Ce chiffre seul suffit à redéfinir l'évaluation du risque pour toute position d'investissement liée au secteur manufacturier formel d'Haïti. Mais il ne représente qu'un tiers du choc structurel en cours.
Depuis avril 2026, la hausse de 37 pour cent du prix du diesel a propulsé les coûts de distribution à plus de 50 pour cent sur les axes critiques de Port-au-Prince. Le contrôle des gangs sur les corridors logistiques nationaux amplifie chaque centime de cette augmentation, sans jamais apparaître dans les statistiques officielles. Le chiffre d'inflation de 22,1 pour cent de février 2026 est antérieur à ce choc : il ne décrit pas la réalité des ménages haïtiens aujourd'hui.
Simultanément, la taxe américaine de un pour cent sur les transferts en espèces pénalise précisément les expéditeurs de la diaspora qui envoient le plus fréquemment, vers les ménages les plus vulnérables. Les titulaires de comptes bancaires et de portefeuilles numériques sont exonérés. Les travailleurs de la classe ouvrière ne le sont pas.
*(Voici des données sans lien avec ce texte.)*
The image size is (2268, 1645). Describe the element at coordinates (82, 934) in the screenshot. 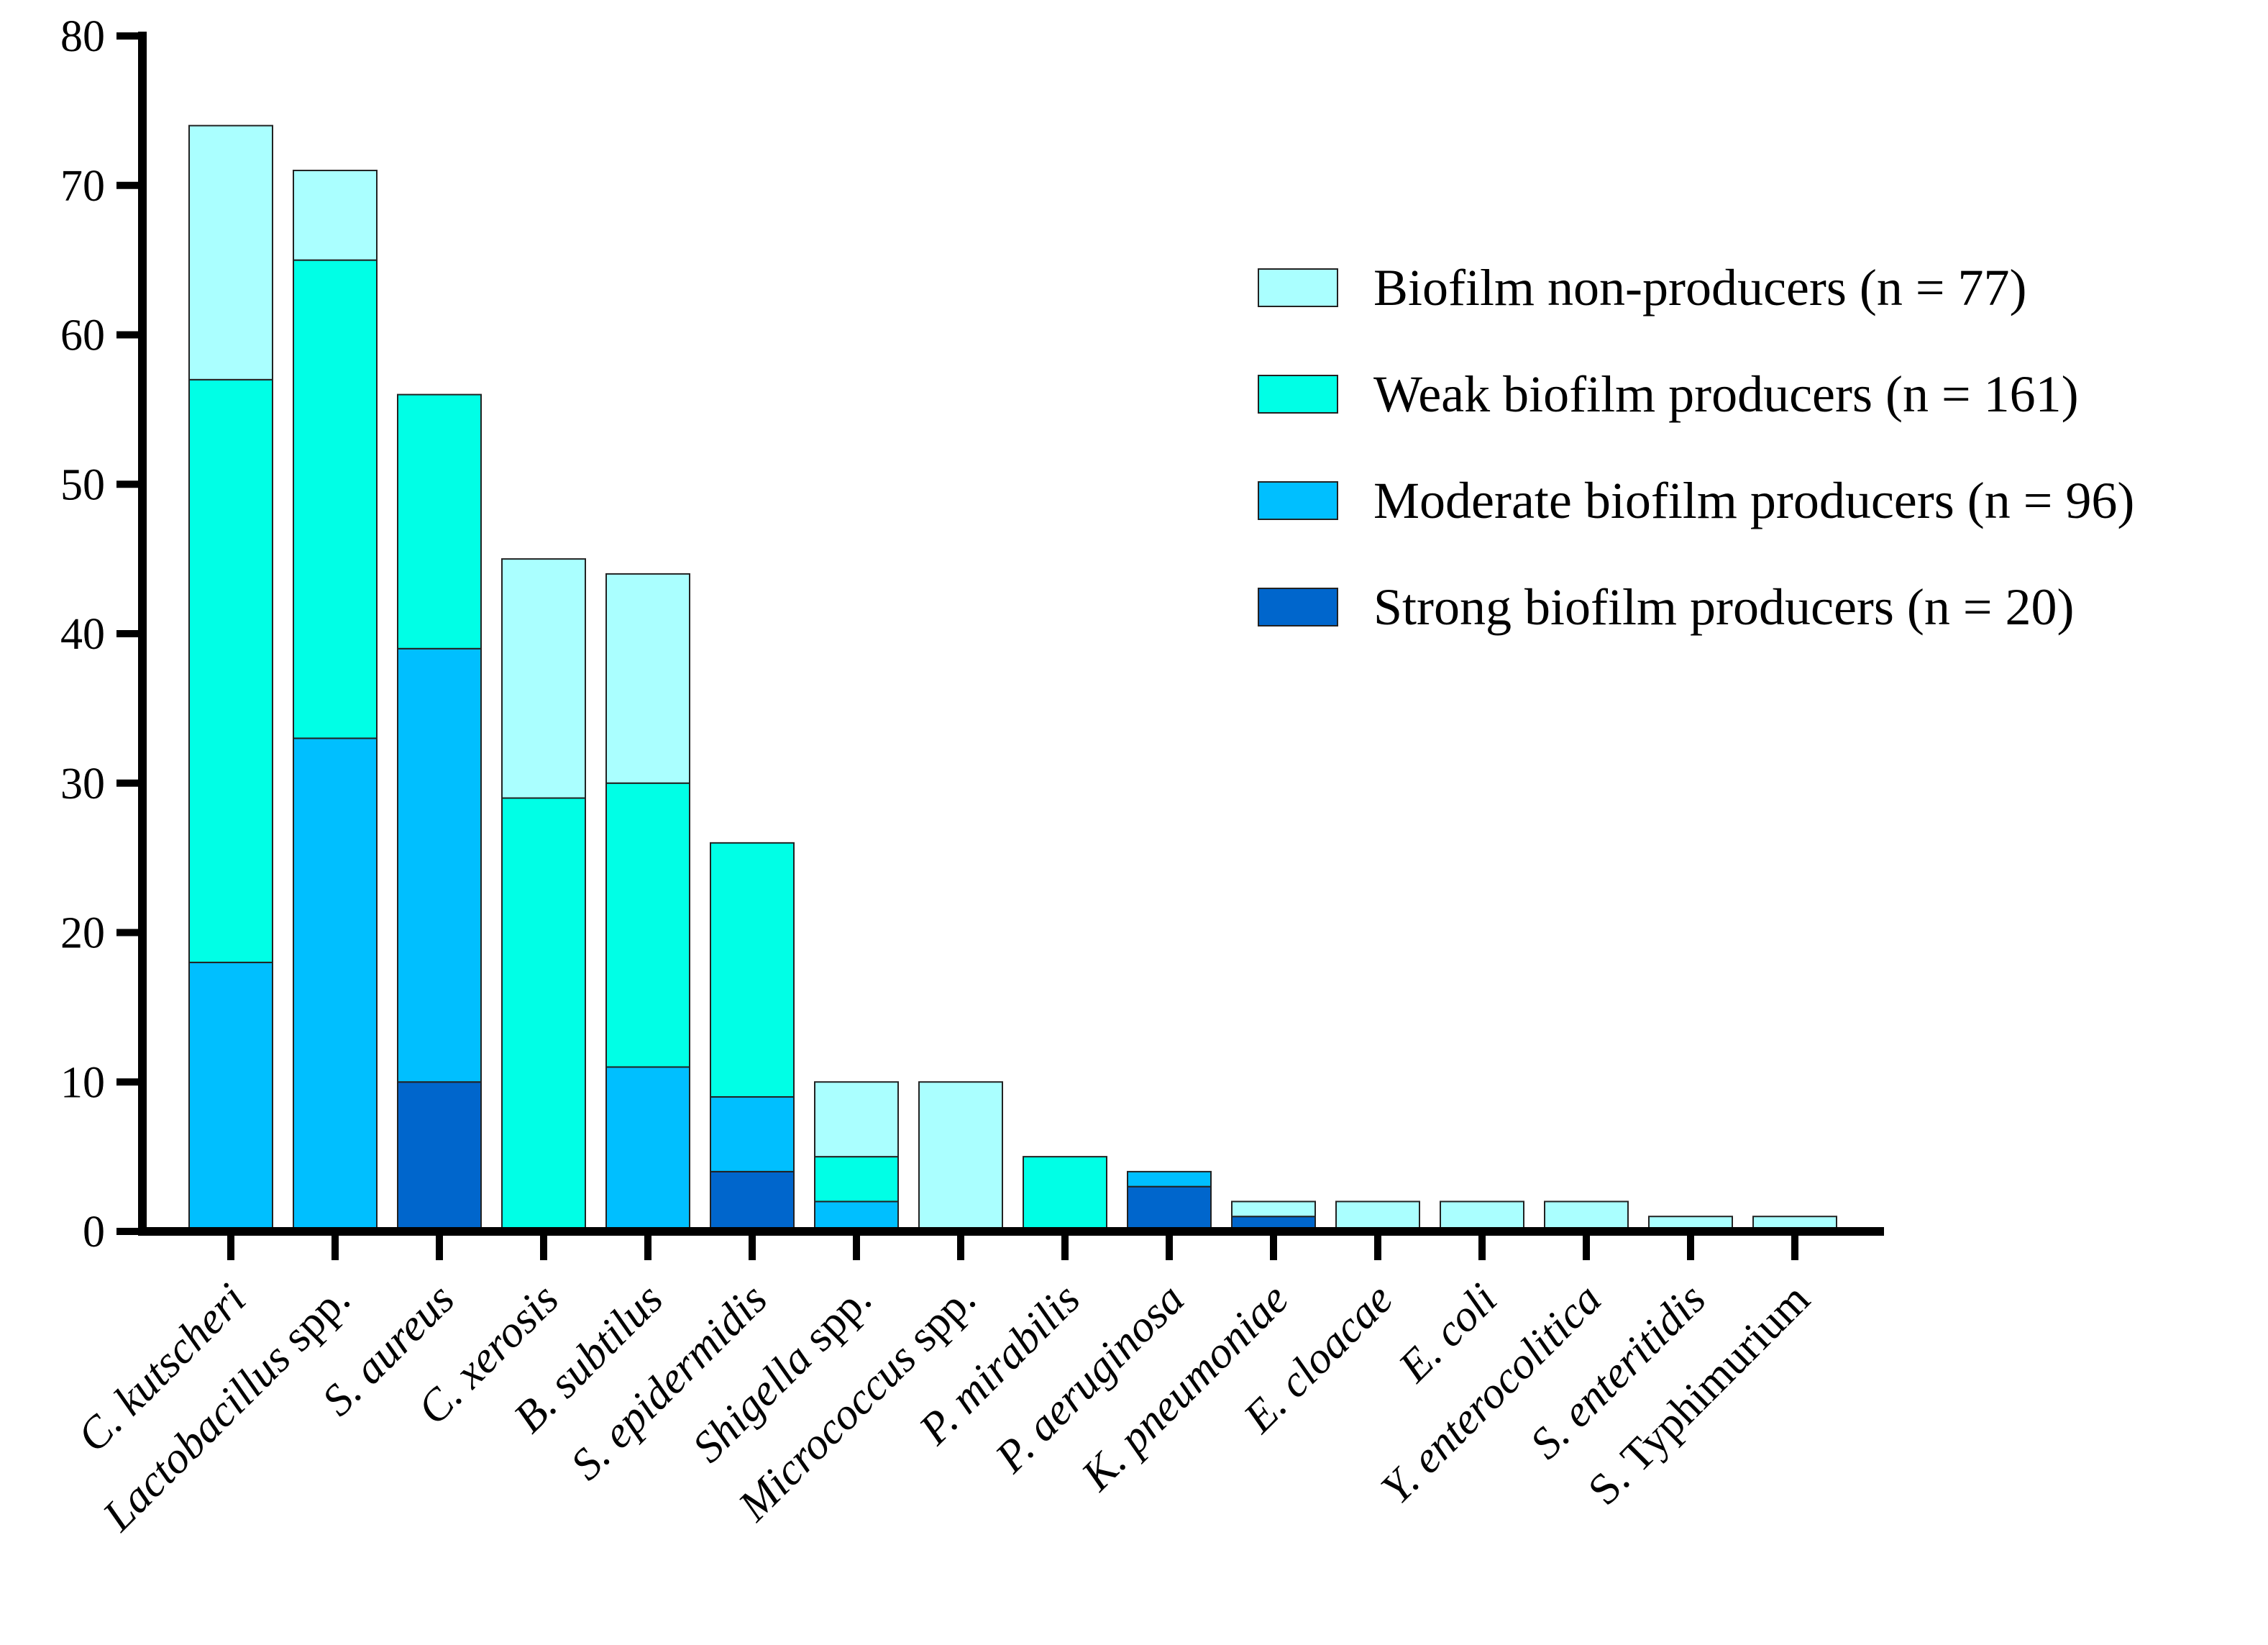

I see `y-tick-label: 20` at that location.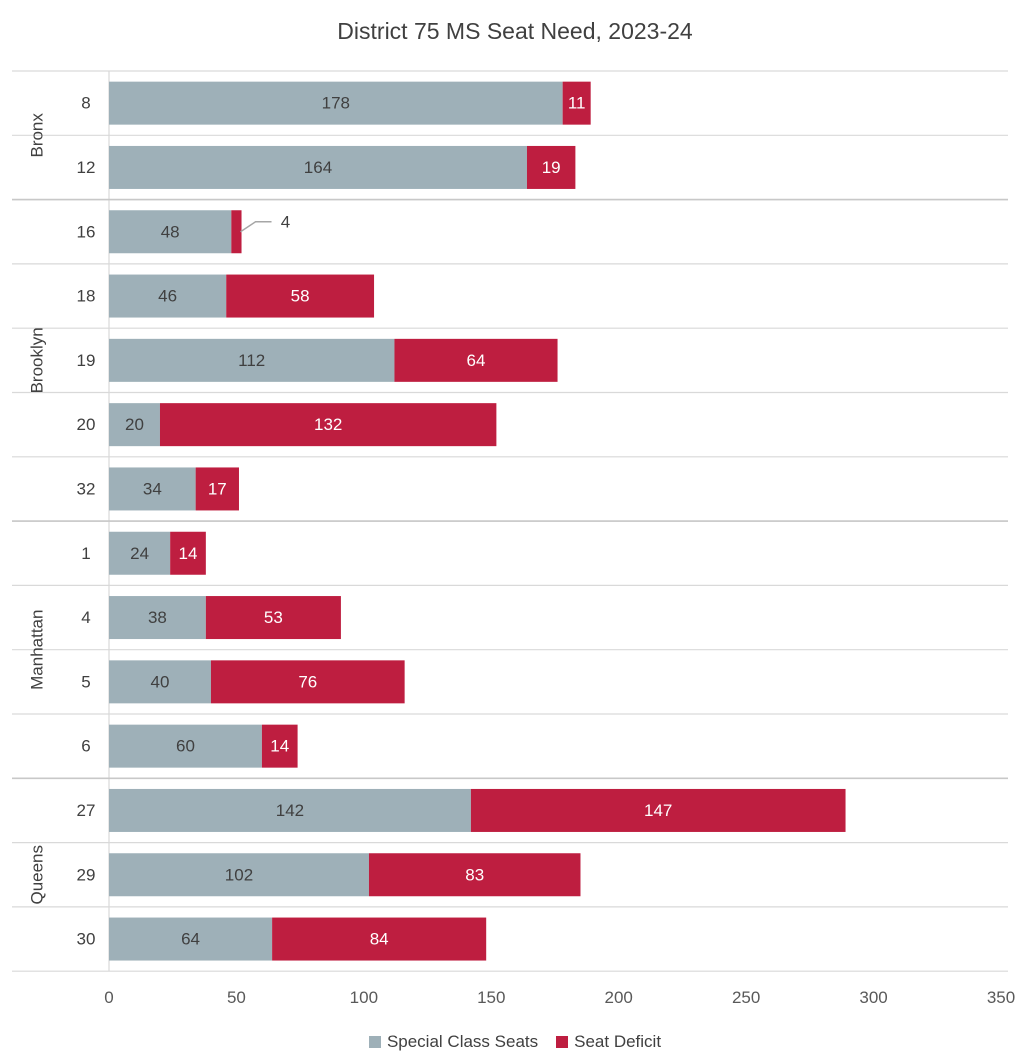 The image size is (1030, 1061). I want to click on data-label-leader-line, so click(256, 227).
Le seul contre-récit crédible dans cet environnement : Cap-Haïtien. Le Plan de Redressement 2025-2030 de la BID concentre explicitement le capital multilatéral sur le pôle nordique. Les investisseurs de la diaspora documentés comme actifs dans l'immobilier local en septembre 2026 se positionnent avant le cycle d'appréciation des infrastructures.
La fenêtre entre l'annonce et l'exécution est le seul moment où le timing d'entrée est encore favorable.